Individuelle Vermögensverwaltung / Marktanalysen
Notenbanken in Angst
Theorie statt Praxis
In seiner Focus Money-Kolumne „Die Fed – eine Zentralbank ohne Banker“ schrieb mein Partner Ken Fisher im April 2015: „Der Zentralbank fehlt die institutionelle Erfahrung des Kreditgewerbes. Keiner weiß wirklich, wie eine Bank funktioniert. Sie kennen sich mit Gesetzen und Modellen aus, nicht jedoch mit der real existierenden Welt.“ Die anstehende US-Zinserhöhung scheint vor allem die Fed-Mitglieder selbst in ihrem Handeln zu verunsichern – das aktuellste Beispiel für fehlende praktische Erfahrung.
Die EZB verfügt über dasselbe Grundproblem: Endlose akademische und philosophische Diskussionen begleiten die griechische Schuldenkrise seit Jahren. Die EZB hat sich bei ihren Entscheidungen stets eher der Politik als der realen Wirtschaft verpflichtet gefühlt. Der finale Akt rückt nun näher – und die Nerven liegen blank.
Die Stunde der Wahrheit ist da
Eilig hat die EZB in dieser Woche auf besondere Gefahren von Nothilfen an illiquide Geldhäuser hingewiesen. Die sogenannte ELA-Kreditvergabe sei keine reguläre geldpolitische Operation und damit mit höheren Restrisiken verbunden. Aha. Offenbar ist den europäischen Währungshütern siedend heiß eingefallen: „Ach du Schreck!

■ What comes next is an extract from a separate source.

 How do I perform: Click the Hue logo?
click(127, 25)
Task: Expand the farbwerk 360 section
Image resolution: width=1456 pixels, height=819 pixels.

Die griechische Notenbank wird den Verpflichtungen aus den erhaltenen ELA-Hilfen nicht nachkommen können. Lasst uns noch schnell vor der drohenden Pleite die Bevölkerung warnen und uns aus der Schusslinie nehmen!“ Eine mehr als berechtigte Sorge, denn nicht nur die verschärfte Kapitalflucht der letzten Monate belegt, dass die griechischen Banken in der Tat kurz vor ihrem Ende sind.
Lobenswert, wenn die EZB um Transparenz und Aufklärung bemüht ist. Das Kind ist jedoch längst in den Brunnen gefallen. Über sämtliche Risiken sollte vor Eingehen des Geschäfts aufgeklärt werden! Keine „normale“ Bank oder Vermögensverwalter dieser Welt könnten sich erlauben, dasselbe Verhalten wie die EZB an den Tag zu legen. Die Ausgabe von Krediten ohne sorgfältig geprüfte Sicherheiten ist der Kardinalsfehler einer Bank schlechthin – die Kreditvergabe ist ihr Kerngeschäft. Wurden bei der Vergabe von ELA-Krediten durch den EZB-Rat tatsächlich sämtliche Risiken sorgfältig analysiert? Hat die EZB ihr Mandat mit der notwendigen politischen Neutralität wahrgenommen? Eine ganze Reihe äußerst unbequemer Fragen, denen sich die EZB in den kommenden Wochen stellen muss.
Tsipras mit Gleichmut
Kommt der Grexit, ist der Maskenball zu Ende. Auch die EZB muss sich dafür verantworten, wie umfangreich und leichtfertig die Notkredite in Milliardenhöhe vergeben wurden. Fehlannahmen und ungenügende Objektivität würden offengelegt. Einige EZB-Politiker suchen ihr Heil deshalb in der Offensive, würden den schwarzen Peter gerne vollständig an die Griechen übergeben. Mangelnder Reformwille, Korruption, unfähige Politik, wirtschaftliches Desaster! Doch Alexis Tsipras kann - mit dem Referendum im Rücken - weiterhin mit Gleichmut der Dinge harren, die auf sein Land zukommen. Er spekuliert darauf, sich trotz aller Anfeindungen auf die Kompromissbereitschaft der europäischen Geldgeber verlassen zu können. Denn jeder Regierungschef in Europa will es tunlichst vermeiden, den Satz: „Liebe Mitbürger, das Geld ist weg!“ vor seinen steuerzahlenden Landsleuten sprechen zu müssen. Genau diese Angst ist der größte Trumpf im Poker-Spiel des Alexis Tsipras!
Fazit
Vertrauen Sie nicht den Notenbanken! Es ist nicht nur gefährlich, sich auf Absichtserklärungen oder Garantien einer Notenbank zu verlassen – auch die politisch motivierte Kreditvergabe ohne echte Sicherheiten beschädigt das Vertrauen. Und ist das Ass im Ärmel von Alexis Tsipras.